## Your goal
Extract all lines from the data beneath that include the word "PLANTE".

-------- Records for this exercise

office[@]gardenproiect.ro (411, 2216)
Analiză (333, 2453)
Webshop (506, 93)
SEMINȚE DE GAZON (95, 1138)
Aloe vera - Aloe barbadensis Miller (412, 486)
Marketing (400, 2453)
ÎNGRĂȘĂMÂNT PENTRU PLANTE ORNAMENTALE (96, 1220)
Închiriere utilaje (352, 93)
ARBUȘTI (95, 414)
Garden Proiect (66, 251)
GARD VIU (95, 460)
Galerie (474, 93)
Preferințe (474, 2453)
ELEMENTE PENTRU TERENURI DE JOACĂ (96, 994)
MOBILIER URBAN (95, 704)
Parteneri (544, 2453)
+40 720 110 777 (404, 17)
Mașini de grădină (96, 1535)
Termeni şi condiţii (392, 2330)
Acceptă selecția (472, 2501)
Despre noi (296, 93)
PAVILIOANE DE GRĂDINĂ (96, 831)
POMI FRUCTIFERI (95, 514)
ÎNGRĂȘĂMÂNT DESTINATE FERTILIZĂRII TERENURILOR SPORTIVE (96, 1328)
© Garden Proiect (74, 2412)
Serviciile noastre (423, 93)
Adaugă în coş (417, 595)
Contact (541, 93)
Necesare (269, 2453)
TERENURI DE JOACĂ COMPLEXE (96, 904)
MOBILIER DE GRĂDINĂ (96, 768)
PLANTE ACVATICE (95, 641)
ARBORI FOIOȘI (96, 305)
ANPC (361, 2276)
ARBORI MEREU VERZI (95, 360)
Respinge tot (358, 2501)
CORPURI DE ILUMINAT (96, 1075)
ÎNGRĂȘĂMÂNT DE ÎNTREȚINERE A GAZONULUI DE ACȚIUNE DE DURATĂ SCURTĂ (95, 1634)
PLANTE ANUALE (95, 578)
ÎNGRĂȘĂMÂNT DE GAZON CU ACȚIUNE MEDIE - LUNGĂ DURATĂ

----------------

## Answer to the exercise
ÎNGRĂȘĂMÂNT PENTRU PLANTE ORNAMENTALE (96, 1220)
PLANTE ACVATICE (95, 641)
PLANTE ANUALE (95, 578)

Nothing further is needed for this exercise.